Oleh sebab itu, peta jalan transisi energi menuju net zero emission Indonesia 2060 perlu disusun dan diimplementasikan.  Tentu prioritas yang perlu dibangun adalah penerapan EBT dengan potensi besar seperti panas bumi, hidro, nuklir dan batubara CCS, kesemuanya ini mencakup 80%.  Sedang 20% lainnya diperoleh dari energi angin, fotovoltaik, biomassa, biofuel dan kedepannya menerapkan energi hidrogen.

Dalam peta jalan transisi energi ini, telah disepakati penghentian pemberian izin pembangunan Pembangkit Listrik Tenaga Uap (PLTU) berbahan baku batubara pada tahun 2030 dan sudah dimulai proses penghapusan operasionalisasi PLTU batubara secara bertahap.

Dalam jangka pendek, PLTU-PLTU batubara dicampur dengan bahan baku biomassa, antara 5 – 10%, melalui proses Co-firing.  Juga penggunaan biofuel untuk campuran BBM ditingkatkan hingga 35%, menggunakan bahan baku minyak sawit.  Disamping itu, penggunaan mobil listrik digencarkan.

Pada kurun 2031 – 2035, selain meningkatkan campuran biofuel dalam BBM hingga 40% dan kendaraan listrik digunakan secara masif, maka penerapan energi hidrogen untuk transportasi mulai pula digencarkan. Saat ini sudah tersedia satu Stasiun Pengisi Bahan Bakar Gas Hidrogen di Ibukota Jakarta dan rencanakan dalam waktu dekat siap beroperasi lagi 13 Stasiun Pengisi Gas Hidrogen lainnya di wilayah Jabodetabek.

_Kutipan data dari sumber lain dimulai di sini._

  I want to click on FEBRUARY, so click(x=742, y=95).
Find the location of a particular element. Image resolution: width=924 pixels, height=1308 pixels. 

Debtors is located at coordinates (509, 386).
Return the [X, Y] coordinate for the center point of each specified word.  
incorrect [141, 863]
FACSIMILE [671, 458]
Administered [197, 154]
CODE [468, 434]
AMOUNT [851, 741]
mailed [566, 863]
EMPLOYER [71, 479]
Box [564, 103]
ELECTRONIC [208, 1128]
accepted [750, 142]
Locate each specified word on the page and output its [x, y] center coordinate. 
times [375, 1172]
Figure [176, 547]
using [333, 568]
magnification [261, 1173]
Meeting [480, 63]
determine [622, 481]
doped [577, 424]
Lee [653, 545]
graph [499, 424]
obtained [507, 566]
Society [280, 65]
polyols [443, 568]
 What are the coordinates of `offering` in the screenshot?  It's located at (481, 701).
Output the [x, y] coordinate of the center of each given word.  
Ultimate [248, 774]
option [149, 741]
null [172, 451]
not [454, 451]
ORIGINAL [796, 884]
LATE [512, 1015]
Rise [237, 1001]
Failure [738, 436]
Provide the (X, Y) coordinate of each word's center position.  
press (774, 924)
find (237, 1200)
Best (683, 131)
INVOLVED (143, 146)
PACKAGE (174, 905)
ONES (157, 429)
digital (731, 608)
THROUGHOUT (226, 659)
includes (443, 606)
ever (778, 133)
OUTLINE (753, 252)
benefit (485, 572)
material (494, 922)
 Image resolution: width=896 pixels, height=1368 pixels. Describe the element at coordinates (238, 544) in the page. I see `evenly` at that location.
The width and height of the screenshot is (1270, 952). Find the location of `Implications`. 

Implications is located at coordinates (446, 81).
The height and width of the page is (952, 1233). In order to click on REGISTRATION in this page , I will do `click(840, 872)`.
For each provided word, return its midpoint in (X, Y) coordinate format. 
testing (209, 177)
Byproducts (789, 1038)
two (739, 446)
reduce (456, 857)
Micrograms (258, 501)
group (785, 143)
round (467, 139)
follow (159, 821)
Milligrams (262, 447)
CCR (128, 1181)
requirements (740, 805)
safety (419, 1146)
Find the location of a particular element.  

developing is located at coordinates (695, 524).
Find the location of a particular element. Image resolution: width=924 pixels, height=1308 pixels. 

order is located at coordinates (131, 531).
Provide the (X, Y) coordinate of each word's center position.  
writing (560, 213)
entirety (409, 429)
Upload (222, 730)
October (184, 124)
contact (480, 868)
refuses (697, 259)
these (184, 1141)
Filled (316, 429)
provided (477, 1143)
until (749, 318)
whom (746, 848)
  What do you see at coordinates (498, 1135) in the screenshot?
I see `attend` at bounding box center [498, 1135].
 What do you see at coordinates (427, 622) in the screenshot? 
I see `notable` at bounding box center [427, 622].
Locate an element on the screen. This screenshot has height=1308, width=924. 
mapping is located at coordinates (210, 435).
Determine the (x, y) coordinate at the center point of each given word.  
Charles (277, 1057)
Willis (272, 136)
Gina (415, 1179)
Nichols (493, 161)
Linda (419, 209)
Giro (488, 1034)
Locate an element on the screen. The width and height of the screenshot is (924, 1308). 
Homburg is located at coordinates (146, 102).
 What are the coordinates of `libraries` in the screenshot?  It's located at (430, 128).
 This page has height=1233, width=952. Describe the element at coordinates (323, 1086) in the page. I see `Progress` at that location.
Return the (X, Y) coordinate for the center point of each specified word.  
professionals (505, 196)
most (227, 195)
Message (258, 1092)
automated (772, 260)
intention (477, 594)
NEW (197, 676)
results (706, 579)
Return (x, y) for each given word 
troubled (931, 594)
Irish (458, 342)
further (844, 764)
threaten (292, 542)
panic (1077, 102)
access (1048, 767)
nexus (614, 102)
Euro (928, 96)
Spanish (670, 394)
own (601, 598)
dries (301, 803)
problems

Stasiun Pengisian Hidrogen Hijau pertama resmi beroperasi. (dok ESDM)

Pada kurun tahun 2035 – 2040, direncanakan Pembangkit Listrik Tenaga Nuklir (PLTN) sudah mulai beroperasi di Indonesia, diawali dengan pembangkit berkekuatan 250 MW.  Ditargetkan, pada kurun tahun 2041 – 2050 bauran energi di Indonesia sudah didominasi oleh EBT, termasuk telah tersedia energi Green Hydrogen.  Pada kurun tahun 2051 – 2060, ditargetkan semua listrik sudah dihasilkan dari PLT EBT, dan emisi tersisa tinggal 129 juta ton CO2 saja.

Potensi tenaga air di Nusantara mulai direalisasikan menjadi Pembangkit Listrik Tenaga Air (PLTA), seperti PLTA Kayan di Provinsi Kalimantan Utara dengan pembangkit sebesar 9.000 MW.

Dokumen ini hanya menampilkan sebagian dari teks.